A Review of Truly Like Lightning

David Duchovny’s fourth novel, Truly Like Lightning, will be published February 2, 2021, by Farrar, Straus and Giroux. You can pre-order it now, but I was lucky enough to obtain an advanced reader’s copy, and I wrote a review of the novel. I’m including it here in my X-Files blog because, you know, David Duchovny!

Here’s a description of the novel from the publisher:

From the New York Times–bestselling author David Duchovny, an epic adventure that asks how we make sense of right and wrong in a world of extremes

For the past twenty years, Bronson Powers, former Hollywood stuntman and converted Mormon, has been homesteading deep in the uninhabited desert outside Joshua Tree with his three wives and ten children. Bronson and his wives, Yalulah, Mary, and Jackie, have been raising their family away from the corruption and evil of the modern world. Their insular existence—controversial, difficult, but Edenic—is upended when the ambitious young developer Maya Abbadessa stumbles upon their land. Hoping to make a profit, she crafts a wager with the family that sets in motion a deadly chain of events.

Maya, threatening to report the family to social services, convinces them to enter three of their children into a nearby public school. Bronson and his wives agree that if Maya can prove that the kids do better in town than in their desert oasis, they will sell her a chunk of their priceless plot of land. Suddenly confronted with all the complications of the twenty-first century that they tried to keep out of their lives, the Powerses must reckon with their lifestyle as they try to save it.

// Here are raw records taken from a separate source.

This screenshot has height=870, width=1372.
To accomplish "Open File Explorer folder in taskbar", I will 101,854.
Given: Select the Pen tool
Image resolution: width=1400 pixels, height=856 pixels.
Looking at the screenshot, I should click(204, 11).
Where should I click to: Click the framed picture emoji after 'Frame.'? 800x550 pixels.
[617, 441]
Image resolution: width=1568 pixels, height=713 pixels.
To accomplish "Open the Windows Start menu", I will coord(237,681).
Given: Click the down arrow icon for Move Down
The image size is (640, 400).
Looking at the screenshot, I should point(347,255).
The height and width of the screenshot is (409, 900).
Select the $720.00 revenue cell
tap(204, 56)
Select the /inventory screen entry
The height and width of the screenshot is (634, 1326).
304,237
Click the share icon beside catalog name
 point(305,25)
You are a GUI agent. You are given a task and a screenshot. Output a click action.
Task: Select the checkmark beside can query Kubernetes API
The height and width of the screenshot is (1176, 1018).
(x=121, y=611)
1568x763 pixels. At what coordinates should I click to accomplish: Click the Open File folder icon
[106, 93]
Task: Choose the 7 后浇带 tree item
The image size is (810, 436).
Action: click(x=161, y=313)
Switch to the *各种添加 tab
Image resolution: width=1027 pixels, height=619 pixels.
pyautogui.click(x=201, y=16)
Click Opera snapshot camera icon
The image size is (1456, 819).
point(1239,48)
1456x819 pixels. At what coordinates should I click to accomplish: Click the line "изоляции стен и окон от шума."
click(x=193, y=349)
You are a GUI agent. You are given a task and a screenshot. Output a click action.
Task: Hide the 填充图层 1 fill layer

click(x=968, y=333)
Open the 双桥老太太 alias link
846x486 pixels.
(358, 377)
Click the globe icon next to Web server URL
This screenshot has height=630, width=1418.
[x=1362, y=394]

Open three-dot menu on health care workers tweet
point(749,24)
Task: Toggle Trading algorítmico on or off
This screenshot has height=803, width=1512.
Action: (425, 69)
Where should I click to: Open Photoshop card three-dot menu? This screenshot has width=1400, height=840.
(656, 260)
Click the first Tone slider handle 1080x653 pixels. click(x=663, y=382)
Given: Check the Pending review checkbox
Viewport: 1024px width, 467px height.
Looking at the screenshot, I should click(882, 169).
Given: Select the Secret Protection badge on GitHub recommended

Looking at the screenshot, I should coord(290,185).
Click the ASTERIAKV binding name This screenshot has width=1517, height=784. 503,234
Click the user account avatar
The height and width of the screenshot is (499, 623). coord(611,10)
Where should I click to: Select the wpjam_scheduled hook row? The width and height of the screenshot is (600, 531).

Truly Like Lightning, David Duchovny’s fourth novel, is a heartbreaking meditation on family, religion, sex, greed, human nature, and the vanishing environment of an ancient desert.

My Review

Truly Like Lightning is an epic American novel, set firmly in the here and now, but reaching back to past generations and pushing forward into the future. It follows a large cast of characters, each with unique and fully developed backgrounds and motivations. These characters are dynamic and interesting, their paths and finish lines are surprising and yet absolutely true to them.

One thing I truly appreciate is the way the main characters are presented, for the most part, without mockery or derision. There’s no judgment of their lives, this is just who they are. It takes a lot of talent to put forward such an extreme story as if it just IS, and the author has accomplished that. This perspective helps the reader find commonality with the characters, who may have had very different experiences. Even though their lives aren’t run-of-the-mill, their emotions and reactions are in many ways universal.

The novel is not so neutral about society at large. It calls into question the cost of “progress”, particularly in the past 20 years. The criticism is harsh yet presented with a deft use of humor, focusing on shared reality rather than blame. It was this humor in which I recognized the author’s voice most clearly.

I’m a huge fan of Mr. Duchovny’s earlier novels. I enjoyed the almost light, almost fantastical storytelling, even where darker themes were explored. This novel is a step above. It draws you in with crisp, clear prose, an intensely fast pace, a compelling, multi-faceted story, and characters who break your heart in the best way. I’d say I couldn’t put it down, except that I had to stop every few pages just to catch my breath. True to form, the author leaves us with a fairy tale ending, albeit slightly more grounded in reality. It’s stunningly brilliant.